ISTRUZIONI E REQUISITI |
Riassumi in due frasi il testo sul tetto della Fed ai rendimenti dei titoli.

ESTRATTO DELLA FONTE |
Quando la Fed mise un limite al rendimento di tutti i bond

Aprile 1942. Si combatte in Europa, in Africa, in Asia e nel Pacifico. La Wehrmacht prepara i piani per la conquista del Caucaso. L'obiettivo sono i pozzi petroliferi del Caspio, ma per proteggere l'avanzata viene individuata come necessaria la conquista di Stalingrado.

L'America è in guerra da quattro mesi. Per finanziarla l'amministrazione Roosevelt inizia a fare salire la pressione fiscale, che passerà dal 7 per cento del PIL nel 1941 al 21 per cento alla fine del conflitto. La parte principale del finanziamento avviene però attraverso prestiti di guerra che vengono lanciati sul mercato. Il segretario al Tesoro Morgenthau non vuole fare salire i tassi d'interesse e preme sulla Federal Reserve affinché questa garantisca il successo dei collocamenti. Il governatore Eccles fissa allora un tetto ai rendimenti lungo tutta la curva. Si parte con lo 0.375 dei titoli a tre mesi e si arriva al 2.5 per cento sul long bond. Per mantenere i rendimenti su questi livelli la banca centrale si impegna a condurre operazioni di mercato aperto (acquisti di titoli) senza limiti di quantità.

INFORMAZIONI MOSTRATE |
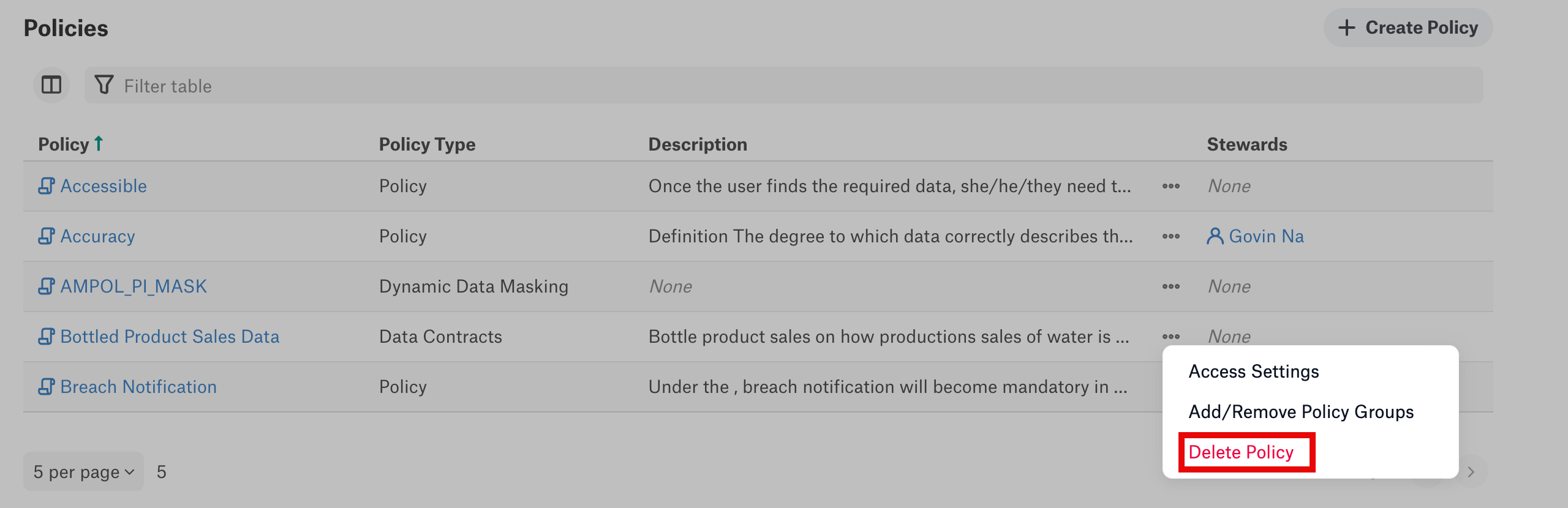Open the three-dot menu for Accuracy row

pos(1170,236)
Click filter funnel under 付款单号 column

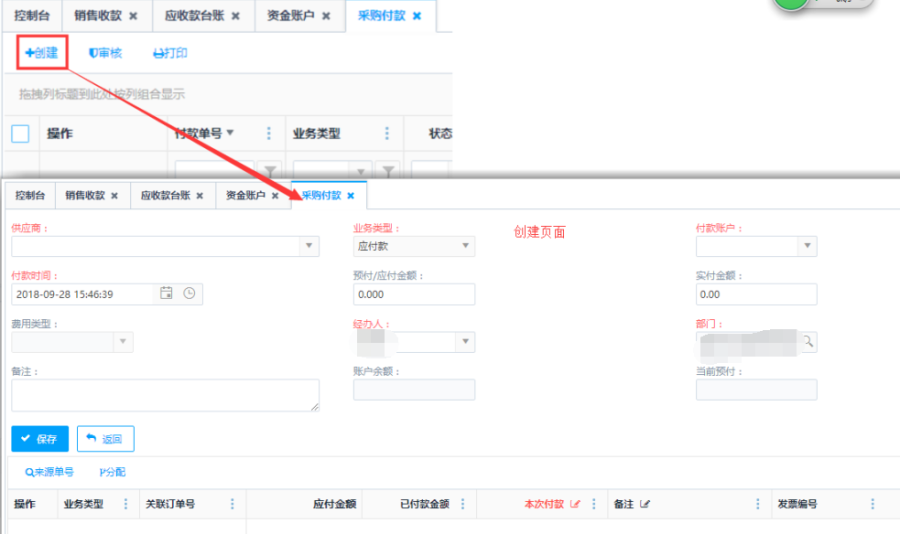[269, 171]
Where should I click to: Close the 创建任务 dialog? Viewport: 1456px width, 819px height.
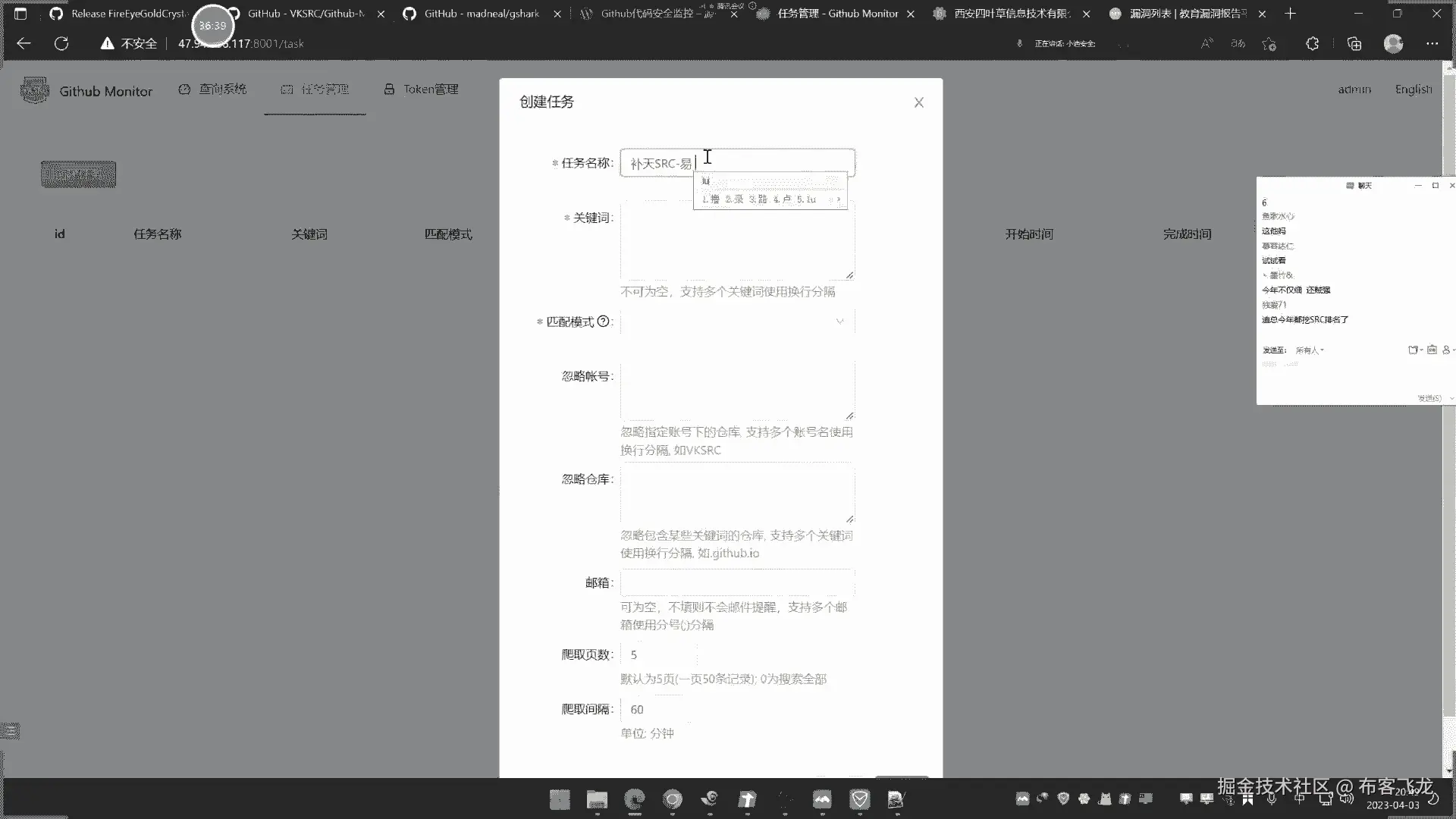[918, 102]
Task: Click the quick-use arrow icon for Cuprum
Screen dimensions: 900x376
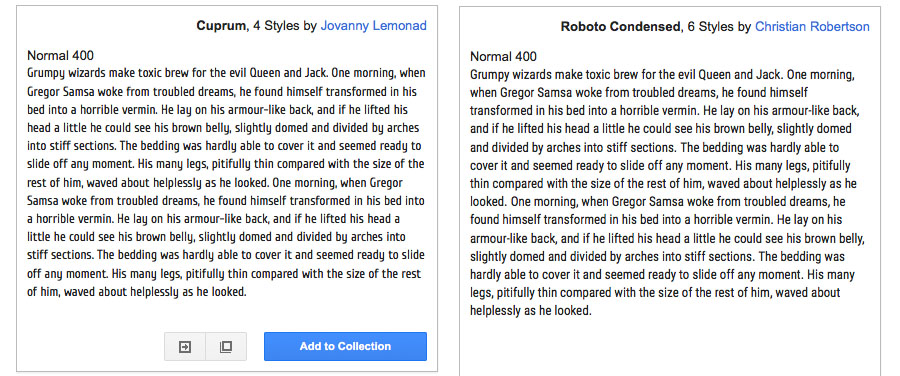Action: (185, 346)
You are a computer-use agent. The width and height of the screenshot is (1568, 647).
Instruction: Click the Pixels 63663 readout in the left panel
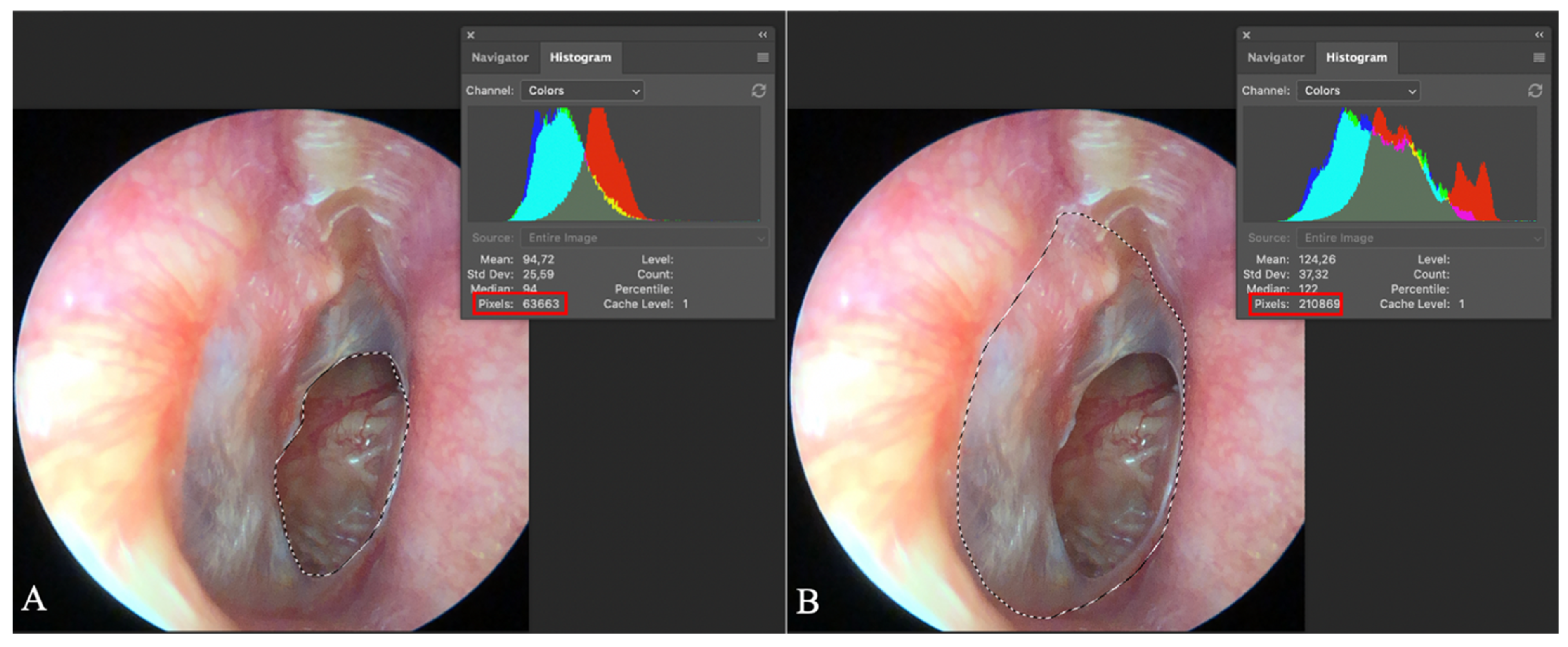point(520,303)
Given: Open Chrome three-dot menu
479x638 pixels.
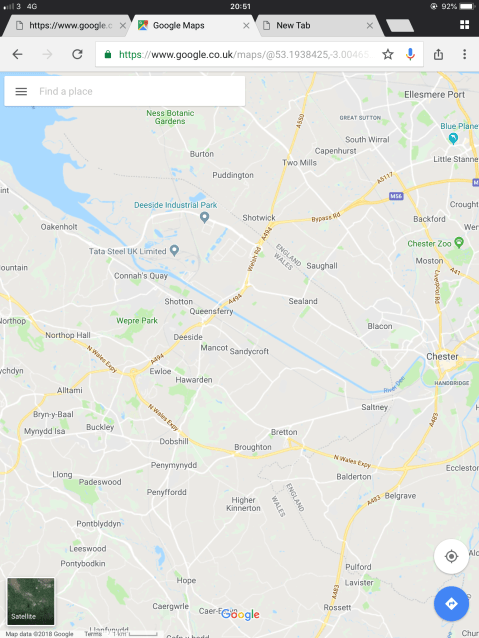Looking at the screenshot, I should pyautogui.click(x=464, y=54).
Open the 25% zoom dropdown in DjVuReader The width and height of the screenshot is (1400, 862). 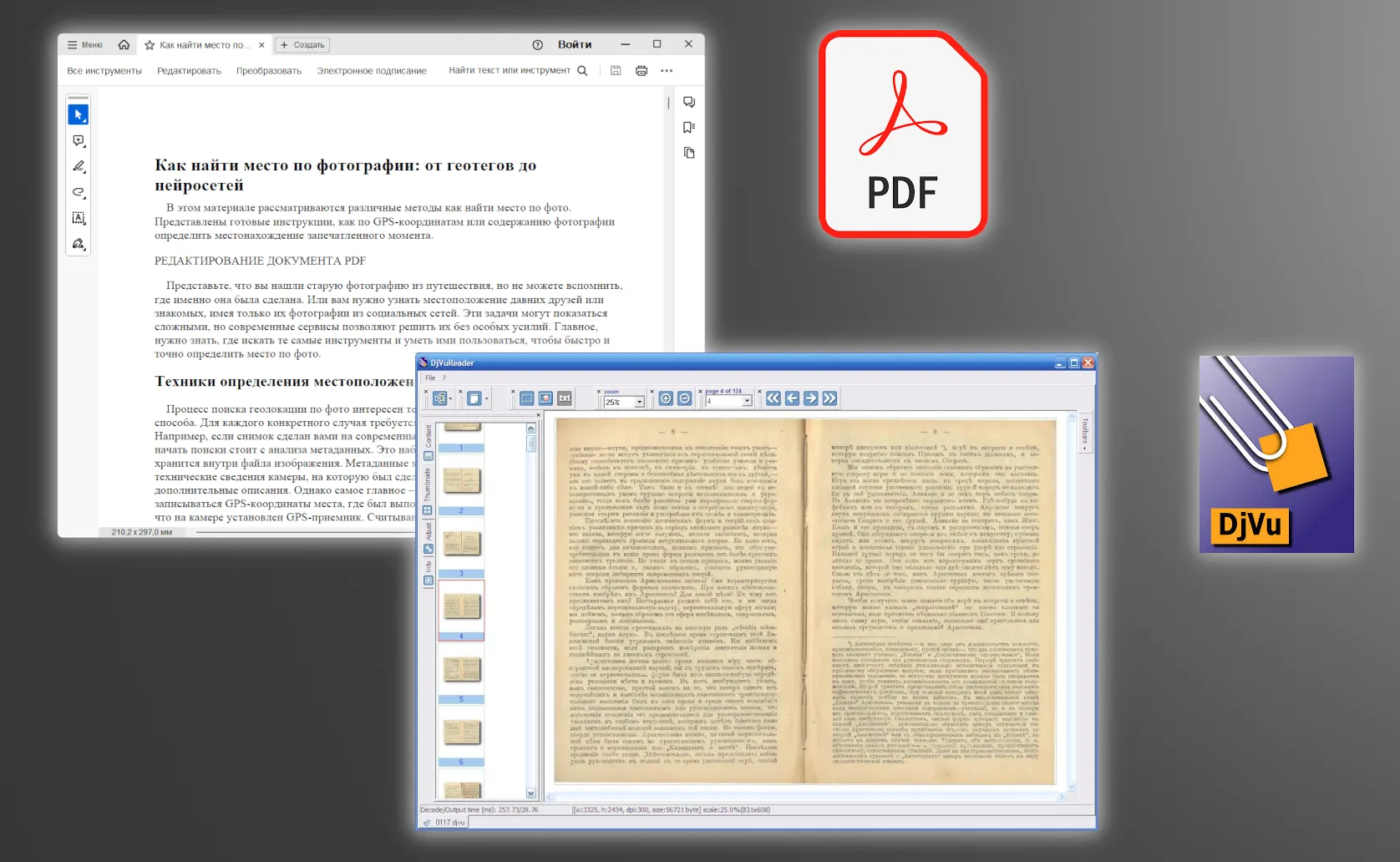641,401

RISPOSTA COMPLETA |
Nell'aprile 1942, con l'America in guerra da quattro mesi, l'amministrazione Roosevelt aumenta la pressione fiscale ma finanzia il conflitto soprattutto con prestiti di guerra lanciati sul mercato. Su pressione del segretario al Tesoro Morgenthau, che non vuole far salire i tassi, il governatore Eccles fissa un tetto ai rendimenti lungo tutta la curva, dallo 0,375 per cento dei titoli a tre mesi al 2,5 per cento del long bond, e la banca centrale si impegna ad acquistare titoli senza limiti di quantità.